What choice do you have really, other than to leave? Staying doesn’t fix anything and only makes work a nightmare for you.
Honestly? Get out get out get out get out. I have dealt with these types before, Ive cleaned up after a lot of them and the one time I had to report to one… well they did lie to HR, asked staff to committ fraud which should be an instant dismiss under the code of conduct and was part of the problem that saw an entire department made redundant.
The best advice is to keep tabs on them as much as never having to work with them again. There are just some people you very much would like to work for your competitors.
If they’re anywhere near influencing your chain of command, or scrapping your work so that it isn’t recognised by the chain of command to the right level of excellence, you can “cope” all you like, but your career there is gone. Get out. If you’re lucky, you can transfer within the company, but that isn’t always possible in smaller companies or if this person can prohibit you from transferring somehow. If not, no matter what it costs to get out, do so, sooner rather than later.

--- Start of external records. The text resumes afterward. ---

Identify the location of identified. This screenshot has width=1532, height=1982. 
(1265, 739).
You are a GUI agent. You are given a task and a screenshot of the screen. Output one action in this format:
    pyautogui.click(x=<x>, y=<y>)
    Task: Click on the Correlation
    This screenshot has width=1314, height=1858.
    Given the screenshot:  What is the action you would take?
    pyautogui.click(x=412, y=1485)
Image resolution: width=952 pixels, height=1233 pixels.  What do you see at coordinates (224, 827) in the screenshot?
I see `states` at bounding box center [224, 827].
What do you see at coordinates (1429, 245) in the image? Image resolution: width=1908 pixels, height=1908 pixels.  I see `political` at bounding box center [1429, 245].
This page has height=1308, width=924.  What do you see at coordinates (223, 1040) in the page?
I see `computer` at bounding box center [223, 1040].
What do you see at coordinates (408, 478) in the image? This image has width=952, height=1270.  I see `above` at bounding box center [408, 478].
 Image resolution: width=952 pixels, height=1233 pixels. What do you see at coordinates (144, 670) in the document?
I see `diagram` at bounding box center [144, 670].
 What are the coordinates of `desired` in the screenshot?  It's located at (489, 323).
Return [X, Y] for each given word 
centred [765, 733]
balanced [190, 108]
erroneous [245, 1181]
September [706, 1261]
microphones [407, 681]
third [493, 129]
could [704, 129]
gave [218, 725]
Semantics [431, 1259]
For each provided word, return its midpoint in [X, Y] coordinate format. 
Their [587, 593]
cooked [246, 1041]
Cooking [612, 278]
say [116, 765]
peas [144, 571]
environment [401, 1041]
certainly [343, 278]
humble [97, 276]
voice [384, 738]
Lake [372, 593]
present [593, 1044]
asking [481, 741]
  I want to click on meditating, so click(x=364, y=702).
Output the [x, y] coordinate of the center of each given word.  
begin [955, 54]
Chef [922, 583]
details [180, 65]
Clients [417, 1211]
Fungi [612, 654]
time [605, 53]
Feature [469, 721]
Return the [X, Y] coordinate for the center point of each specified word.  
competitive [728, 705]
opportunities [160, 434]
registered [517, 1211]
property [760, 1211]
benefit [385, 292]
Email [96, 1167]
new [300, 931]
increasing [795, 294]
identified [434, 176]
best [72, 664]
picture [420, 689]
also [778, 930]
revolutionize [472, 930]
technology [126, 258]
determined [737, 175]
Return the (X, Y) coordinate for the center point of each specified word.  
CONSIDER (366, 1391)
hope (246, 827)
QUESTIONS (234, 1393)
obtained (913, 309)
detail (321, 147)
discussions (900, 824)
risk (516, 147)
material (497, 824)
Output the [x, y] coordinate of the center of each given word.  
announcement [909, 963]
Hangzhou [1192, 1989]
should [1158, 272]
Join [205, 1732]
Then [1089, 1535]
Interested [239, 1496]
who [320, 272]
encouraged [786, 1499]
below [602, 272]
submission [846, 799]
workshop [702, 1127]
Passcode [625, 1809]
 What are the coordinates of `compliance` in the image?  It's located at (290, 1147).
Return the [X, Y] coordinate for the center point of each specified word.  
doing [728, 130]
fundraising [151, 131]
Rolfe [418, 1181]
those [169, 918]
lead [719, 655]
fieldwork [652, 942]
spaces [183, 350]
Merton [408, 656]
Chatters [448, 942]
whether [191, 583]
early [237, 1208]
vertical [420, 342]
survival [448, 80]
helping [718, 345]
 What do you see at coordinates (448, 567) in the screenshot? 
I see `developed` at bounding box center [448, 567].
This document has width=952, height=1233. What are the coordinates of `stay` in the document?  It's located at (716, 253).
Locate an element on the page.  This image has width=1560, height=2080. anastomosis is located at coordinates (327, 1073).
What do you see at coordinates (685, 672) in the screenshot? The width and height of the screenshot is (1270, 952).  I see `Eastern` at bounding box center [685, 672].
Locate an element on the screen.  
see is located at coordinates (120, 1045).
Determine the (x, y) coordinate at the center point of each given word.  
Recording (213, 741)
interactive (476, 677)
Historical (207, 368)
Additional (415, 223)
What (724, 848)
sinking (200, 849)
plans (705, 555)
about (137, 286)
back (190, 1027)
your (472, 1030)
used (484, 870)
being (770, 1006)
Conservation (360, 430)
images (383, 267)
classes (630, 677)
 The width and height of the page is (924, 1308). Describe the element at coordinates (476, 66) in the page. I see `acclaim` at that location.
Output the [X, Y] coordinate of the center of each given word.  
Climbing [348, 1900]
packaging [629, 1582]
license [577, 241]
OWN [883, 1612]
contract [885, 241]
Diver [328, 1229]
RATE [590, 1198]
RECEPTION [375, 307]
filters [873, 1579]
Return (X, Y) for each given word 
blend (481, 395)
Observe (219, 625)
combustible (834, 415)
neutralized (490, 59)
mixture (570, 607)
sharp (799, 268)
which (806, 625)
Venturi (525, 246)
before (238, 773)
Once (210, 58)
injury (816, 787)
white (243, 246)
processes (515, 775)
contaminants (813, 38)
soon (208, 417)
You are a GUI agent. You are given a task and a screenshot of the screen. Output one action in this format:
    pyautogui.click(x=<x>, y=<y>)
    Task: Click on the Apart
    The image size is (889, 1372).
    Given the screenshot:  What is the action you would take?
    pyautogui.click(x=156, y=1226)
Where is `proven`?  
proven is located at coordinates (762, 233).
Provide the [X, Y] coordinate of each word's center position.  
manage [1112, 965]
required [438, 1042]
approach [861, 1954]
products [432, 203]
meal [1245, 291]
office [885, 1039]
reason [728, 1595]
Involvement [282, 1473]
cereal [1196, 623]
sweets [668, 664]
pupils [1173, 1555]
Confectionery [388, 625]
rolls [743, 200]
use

Oh, and going to HR is in most cases only an announcement that, “I’m going to make more work for you and force you to go on your back foot to defend the company against wrongdoing toward me.” I.e., it won’t win you any friends. In my situation, having HR deny that the manager was the problem, and having them turn about and blame *me* was soul crushing. It took 8 months for a “survivor” of that individual’s bullying to hear about my situation and stand with me to HR when I insisted that they stop claiming that they’d never heard similar complaints about this manager, because 3 years prior, this other employee had the exact same tactics used against her. At that point, they realised they had to admit that it was worth a lip-service investigation, lest they be found negligent, and ended up lying to me 6 months later when they claimed they’d found no misbehaviour by the manager in question. I’d been the department’s star employee before this. No one’s safe. I lost nearly a quarter million dollars of unvested incentive compensation when forced out by this cretin. I’d have been better off leaving immediately.